I told her not to spend her modest retirement balance from a previous job. She did and her reason was that she said it was small. I let her use my car, and pay maintenance and insurance. I pay for her phone. She pays no rent and nor does she do many chores. Oftentimes, she is short of money, and I have to give her a loan. She keeps getting credit cards, pays them off, then repeats the cycle.
When I try to talk to her calmly, she argues. I tried to get her to set up a budget. She won’t do it. Earlier she agreed to pay the entire phone bill as her contribution. She simply auto-paid using her credit card. The card went into arrears so I had to make good on that, and resume responsibility.
I try to set up small goals for her, but she’s not receptive. Yet she buys plenty of snacks, cosmetics and goes on vacations. I’ve offered to have us meet an adviser of her choice to tackle these issues, but again she’s not interested. I’ve even suggested I’m going to take a home-equity loan to spend on myself and she’d have to pay it back but again, no response.

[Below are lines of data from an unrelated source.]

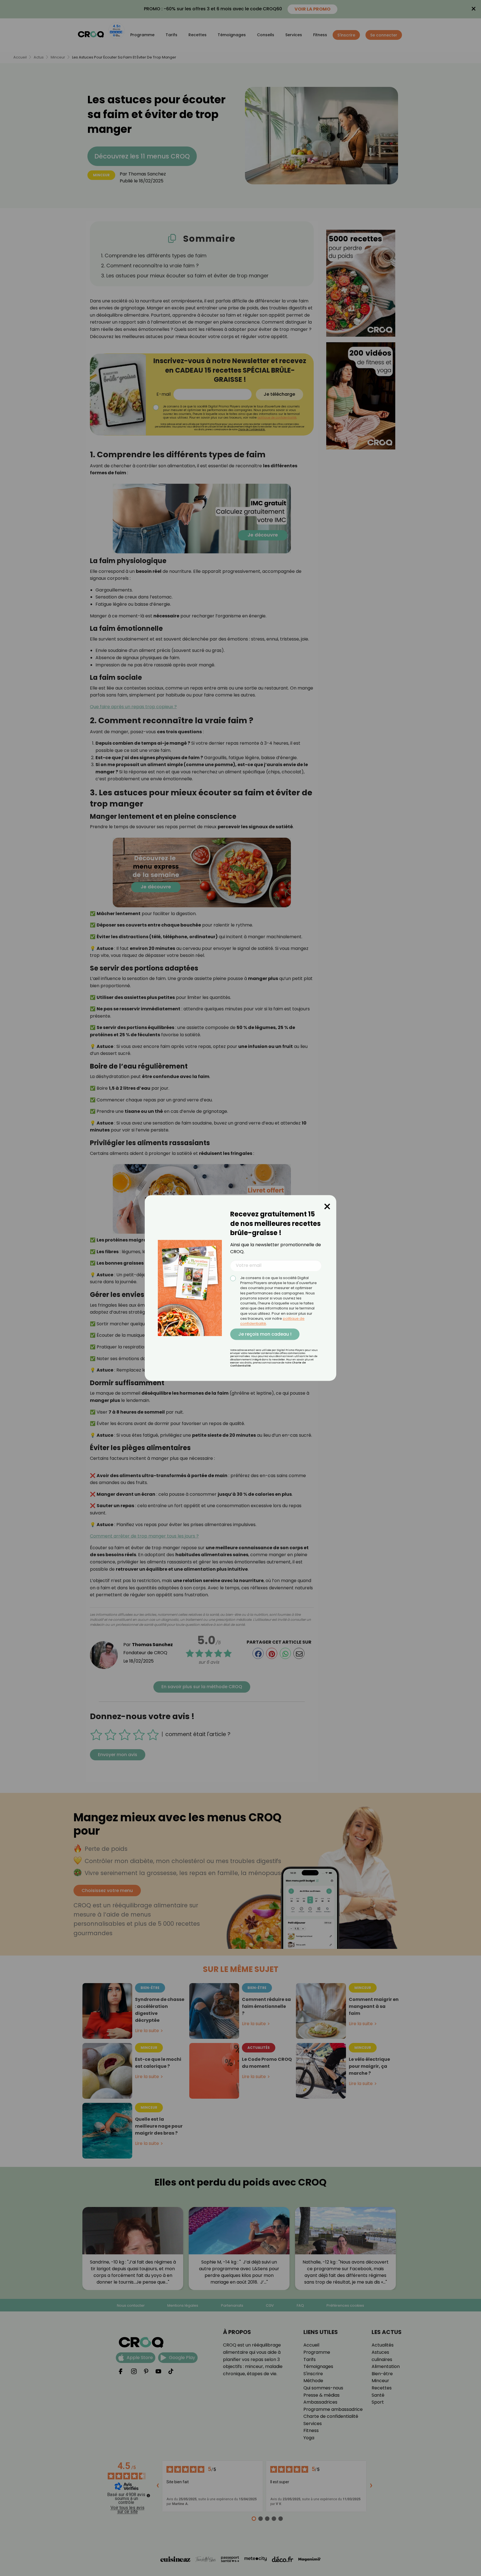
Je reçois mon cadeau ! (264, 1334)
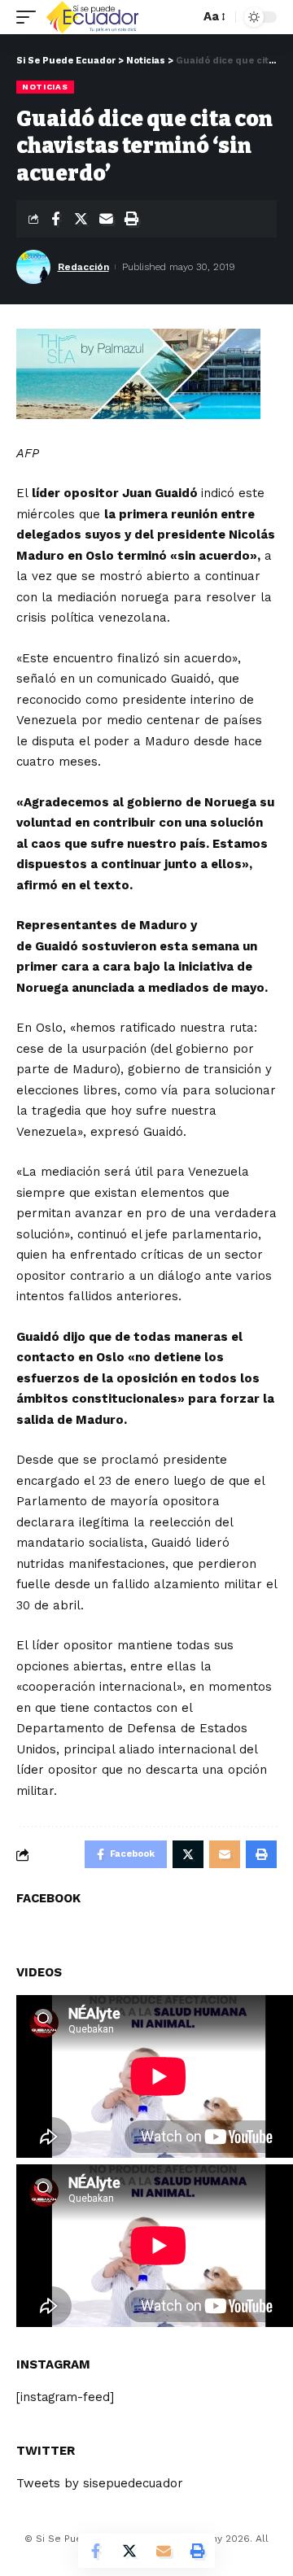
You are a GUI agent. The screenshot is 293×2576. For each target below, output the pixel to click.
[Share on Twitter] (80, 219)
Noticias (45, 86)
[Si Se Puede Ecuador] (92, 17)
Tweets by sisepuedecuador (99, 2483)
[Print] (131, 219)
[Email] (105, 219)
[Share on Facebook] (55, 219)
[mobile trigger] (30, 17)
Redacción (83, 267)
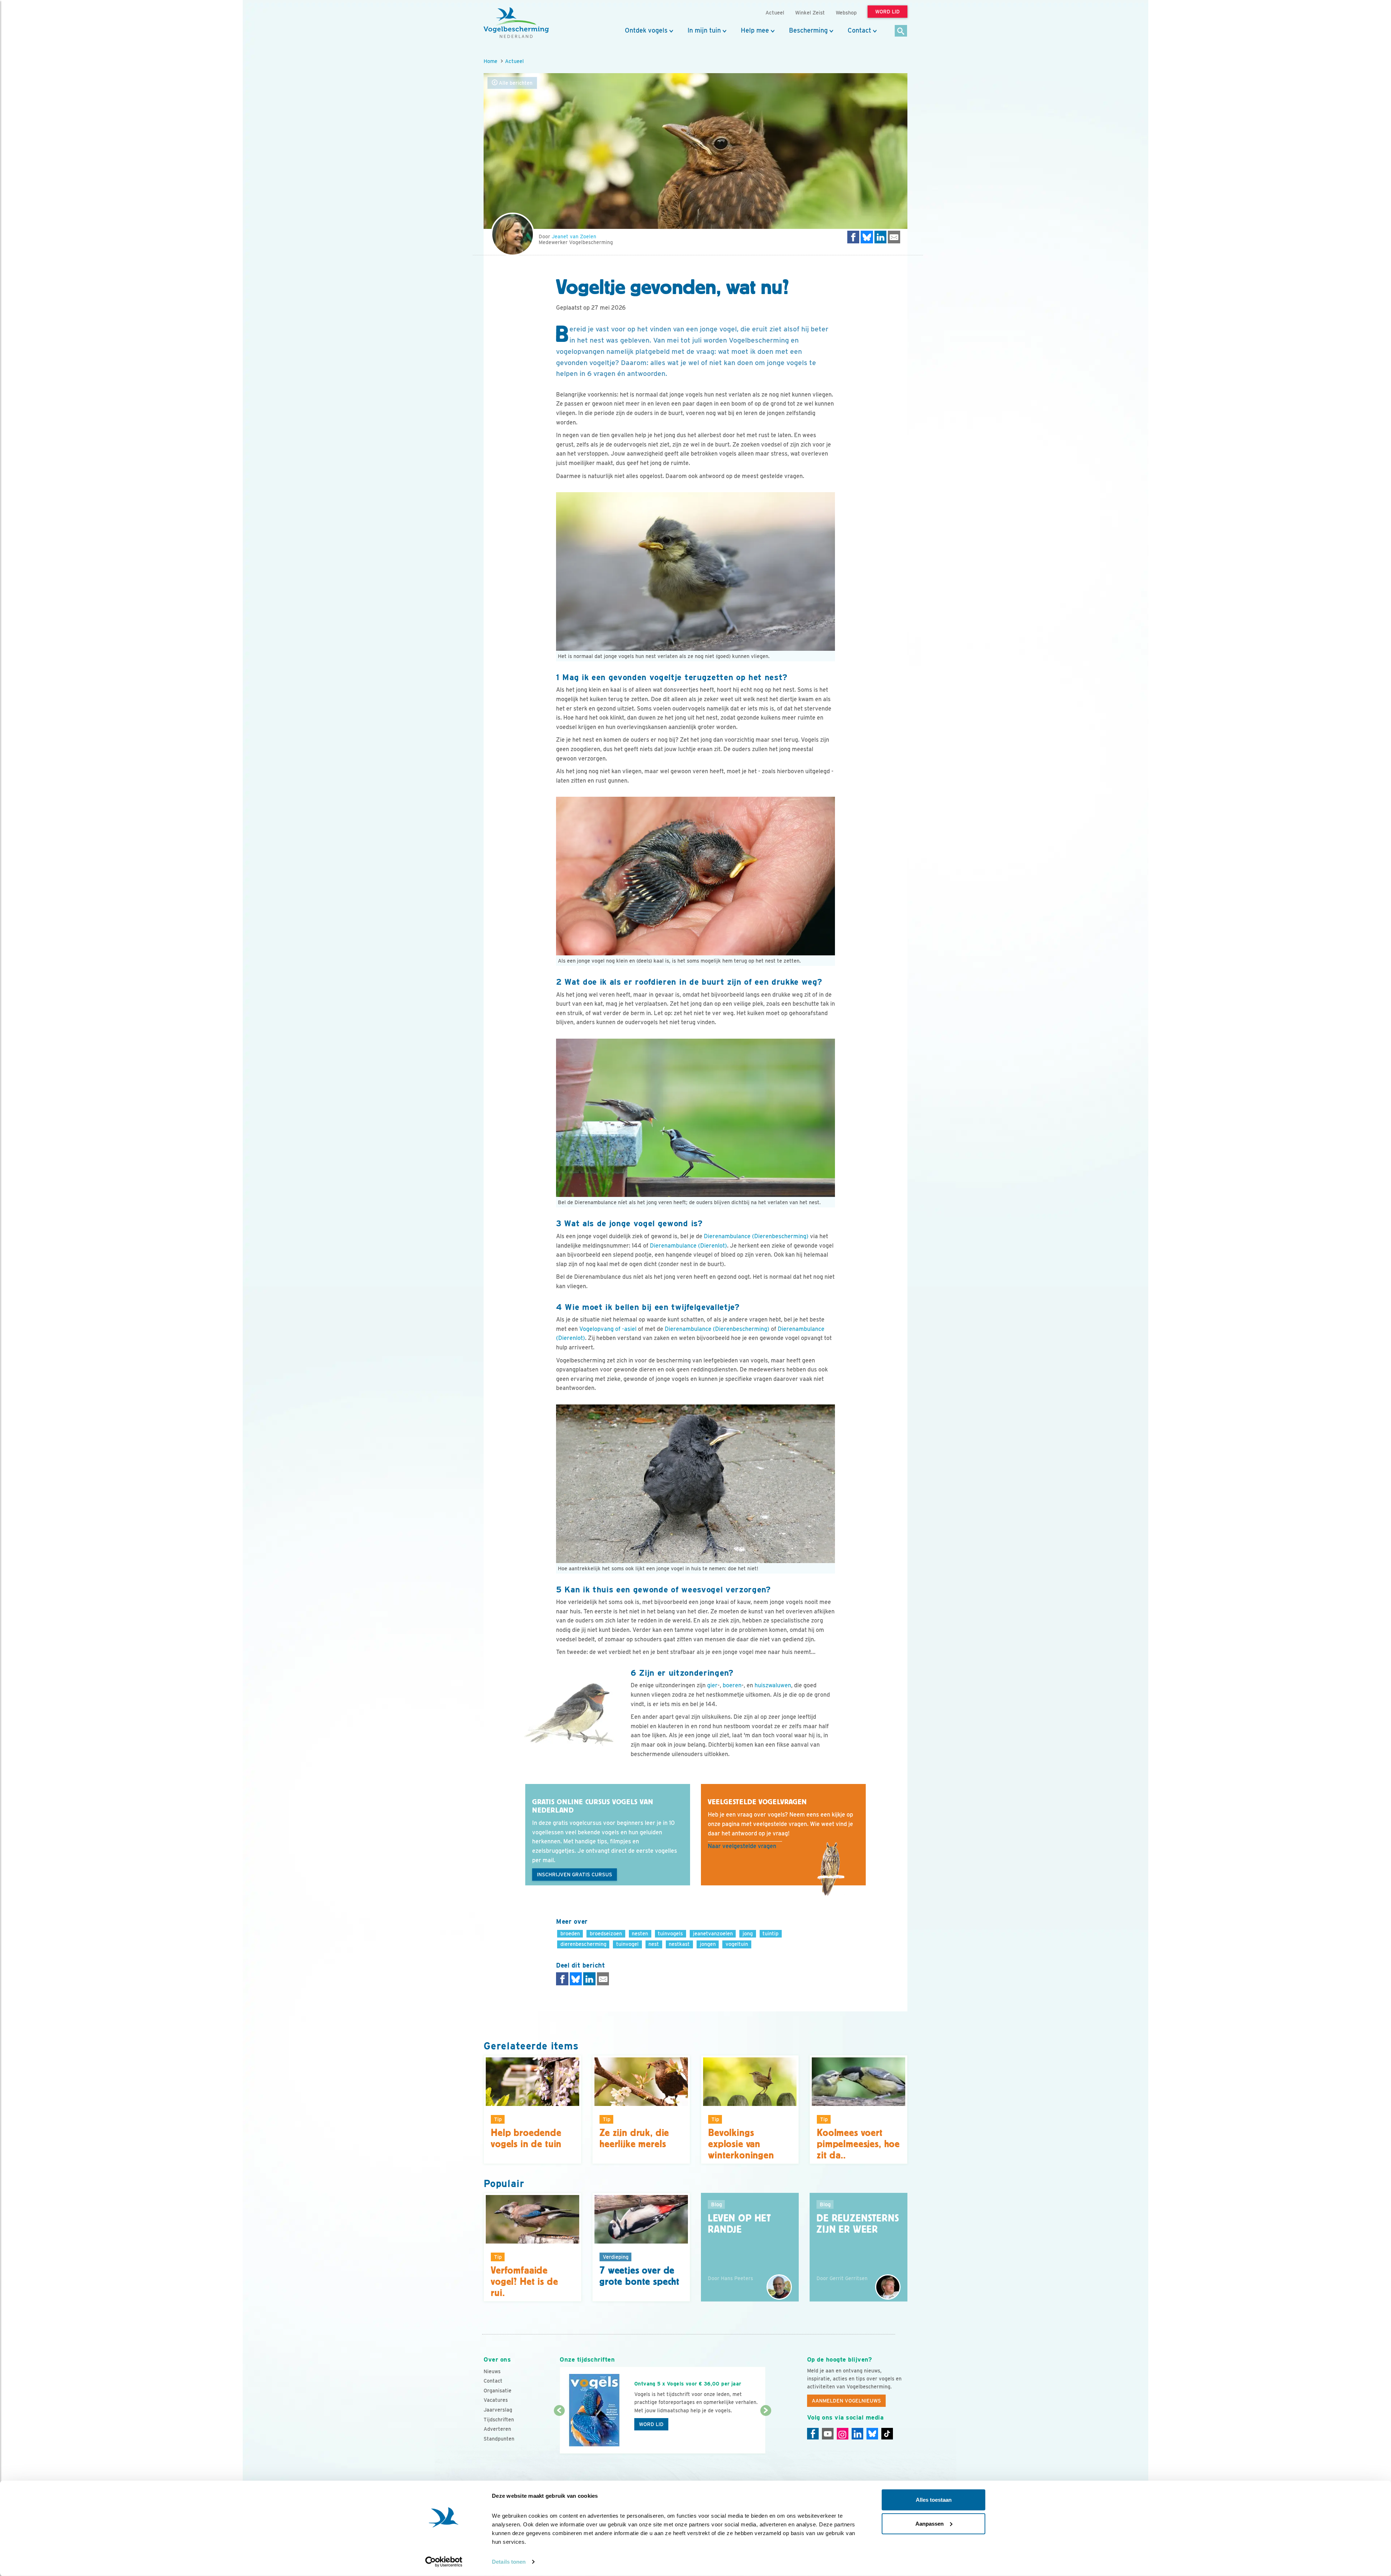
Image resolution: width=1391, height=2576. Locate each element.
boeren (732, 1685)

I love her very much, but don’t know what to do. My wife sabotaged my efforts in her misguided kindness when our daughter was younger. She no longer does that, but it’s too late.
In short, she’s not willing to manage her money properly. She is in school now, but worked several years full time, and is now working part time. I promised her I’d put money toward her degree, but I’m going to pay it directly to the school.
I have calmly told her of the dire consequences of her actions, but it doesn’t get through to her.